The attack on the night of Tuesday, October 1, shook Israel’s image morally, not just within Israel but in most capitals in the region. It revealed that Israel is not immune to attacks that could inflict severe losses on its infrastructure; and the strategy of brutality that Israel has adopted since October 7 of last year, aimed at frightening its adversaries and Arab countries, has only resulted in greater isolation in the region, even if the normalization agreements provide it with a glimmer of hope.
Iran aimed through its significant attack on Israel to convey several messages:
The first message was directed at the Iranian public, asserting that the regime remains strong, capable of making decisive decisions, and protecting its national security. This is particularly relevant given Netanyahu’s ambitions — supported by the United States — to change the revolutionary regime, especially after the Mossad positioned itself as a force that breached the security apparatus of the Islamic Republic.
Following the assassination of Haniyeh, there were differing views among Iranian strategists on whether to retaliate against Israel or to seize the opportunity to halt the firing in Gaza and southern Lebanon. Netanyahu opted for a scorched-earth war without engagement rules, which led to Iranian attacks that confirmed that the decisions made by Khamenei and the Revolutionary Guards were correct, and that the institutions of the Supreme Leader and the Guards remain strong and will not change, even in the event of shifts in executive power.
The second message was aimed at allies, as the attack reinstates Iran as the leader of the Resistance Axis. The silence that followed the Israeli shift towards Lebanon, from the bombing of communication devices to the assassinations of Hezbollah leaders, including the Secretary-General, raised doubts among Tehran’s allies regarding its positions if they faced an Israeli attack.
Iran has consistently reiterated that its deterrence strategy relies on its allies, and that the US must pass through the “Resistance Axis” forces before reaching it. However, it suffered a significant blow last month with the assassination of Hassan Nasrallah and the ground invasion of southern Lebanon, which threatened to dismantle the “axis” that it has built over the past forty years.
The third message lies in Iran’s ability to restore deterrence. The Iranian attack demonstrated the capability to harm Israel without a nuclear program (which has always been a concern of its adversaries). It has regained a portion of the deterrence balance with the US and Israel. And it has affirmed its ability to attack Israel—or any of its adversaries—despite all the US fleets and military bases in the region. It has also asserted its ability to repeat such actions if the Israeli occupation continues to undermine its allies in the region, with greater and more painful consequences.
Iran has also made it clear to Washington that its vision for the Middle East is fundamentally different from Iran’s, and that its policies add further complications to the negotiations for a “nuclear deal.”

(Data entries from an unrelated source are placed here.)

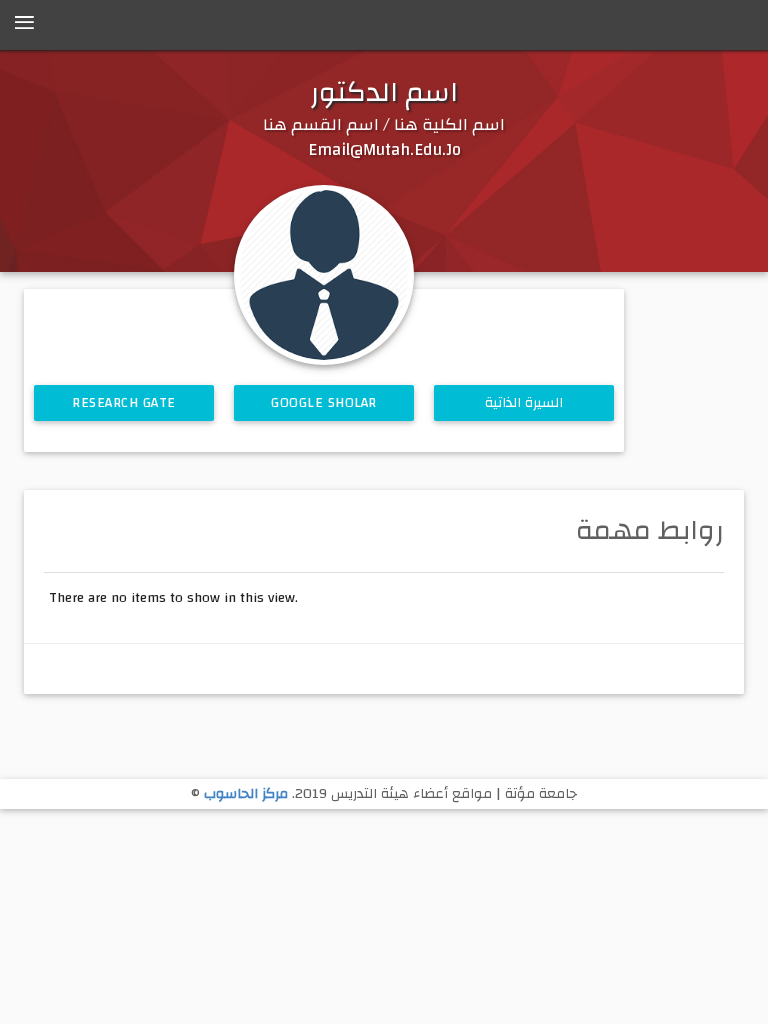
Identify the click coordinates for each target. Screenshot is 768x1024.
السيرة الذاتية (524, 403)
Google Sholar (324, 403)
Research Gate (124, 403)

The Iranian fireball hovering over the occupied territories reminds the world of the fundamental question: Will we witness a regional war?! And with it, economic and political repercussions.
The matter now hinges on Netanyahu’s response to Iran, as Galant stated following the attack, “It’s either us, or them.” And on the occupation’s ability to compel the US to launch a devastating blow against Tehran that could cross the two red lines of “regime survival and the nuclear program.” This would ignite a regional war in which Iran has the capability to close international trade routes, in a war that extends from the Indian Ocean to the Mediterranean Sea. And this would not be possible without Russia’s pledge to support Iran militarily and politically.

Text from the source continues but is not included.